| SHORT TASK |
Reproduce word for word the part of the mailing-list post on unusually long 78RPM sides between "Columbia was using" and "RICHARD II set.", inclusive.

| DOCUMENT SECTION |
★ ★ ★ ★ ★
[78-L] Unusually long 78RPM sides

David Lennick dlennick at sympatico.ca
Thu Nov 10 19:20:14 PST 2011


Columbia was using a form of variable pitch around 1937. As far as I know, they 
weren't dubbing the sides so I don't know how it worked or how long it was in 
use. You can see it on the Maurice Evans RICHARD II set.

dl

On 11/10/2011 8:58 PM, Milan P Milovanovic wrote:
> Was variable pitch invented after introducing magnetophone as mastering
> source?
> Were there ever directly cut lacquer with variable groove spacing?
>
> Thnaks,
>
> Milan
>
>
> ----- Original Message -----
> From: "Royal Pemberton"<ampex354 at gmail.com>
> To: "78-L Mail List"<78-l at klickitat.78online.com>
> Sent: Tuesday, November 08, 2011 2:00 AM
> Subject: Re: [78-L] Unusually long 78RPM sides
>
>
>> So this record has the larger label size usually found on pre-1930
>> records,
>> not the smaller more or less 3" label first used on longer records and
>> then
>> later adopted as standard?  Those grooves must be rather like those on a
>> Polydor 10" 78 I have from the early 1950s, a pair of medleys by Lale
>> Andersen.  Both sides are well over 5 minutes long, cut with variable
>> pitch, and with grooving fine enough that they could have easily got 6
>> minutes on each side.
★ ★ ★ ★ ★
[Data for locating visible targets]
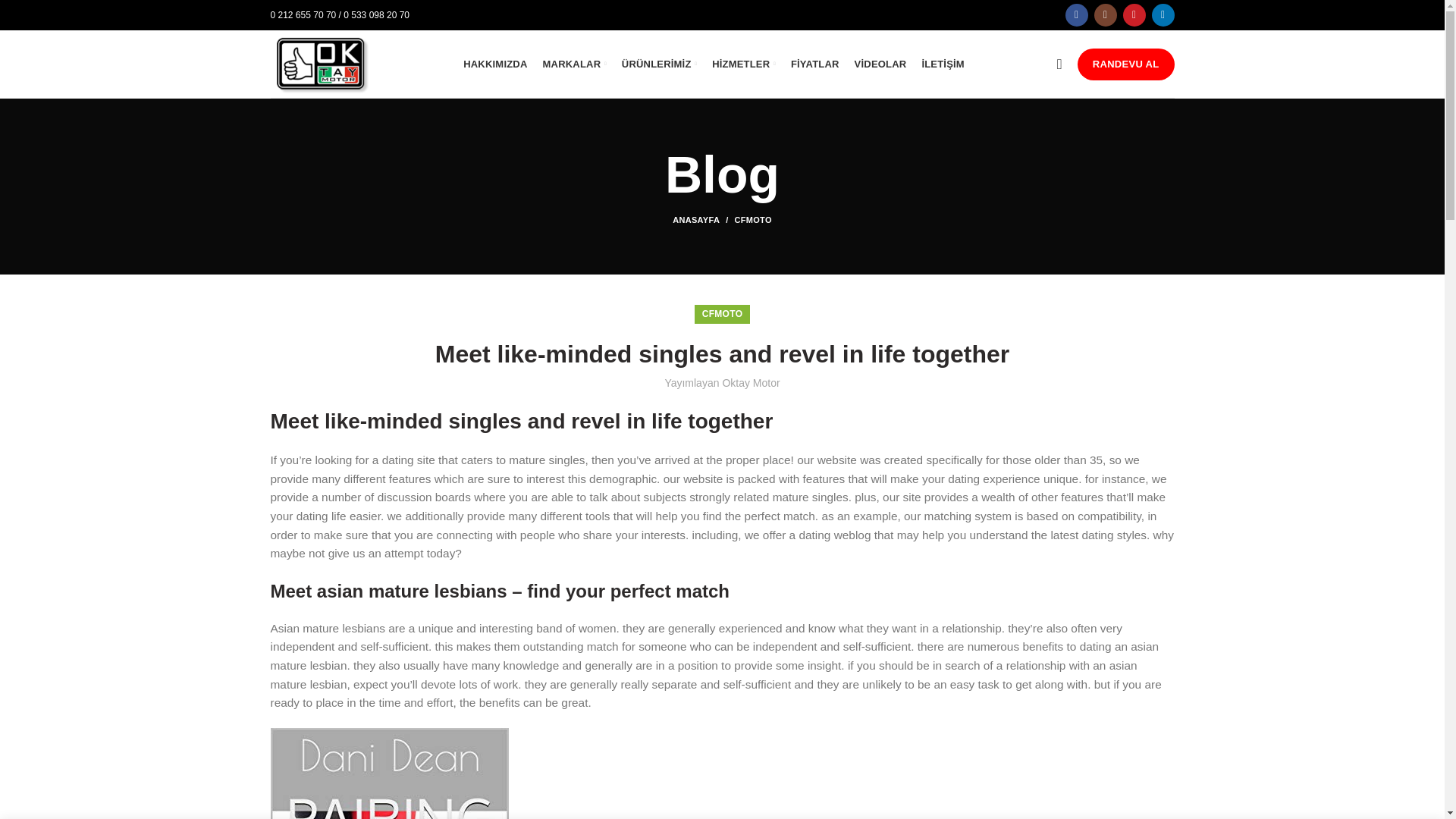
linkedin (1162, 15)
0 212 655 70 70 (302, 14)
MARKALAR (574, 63)
YouTube (1133, 15)
Instagram (1104, 15)
0 533 098 20 70 (376, 14)
Facebook (1075, 15)
HAKKIMIZDA (494, 63)
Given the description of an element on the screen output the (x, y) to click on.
★ ★ ★ ★ ★
| EXERCISE ANSWER |
Columbia was using a form of variable pitch around 1937. As far as I know, they 
weren't dubbing the sides so I don't know how it worked or how long it was in 
use. You can see it on the Maurice Evans RICHARD II set.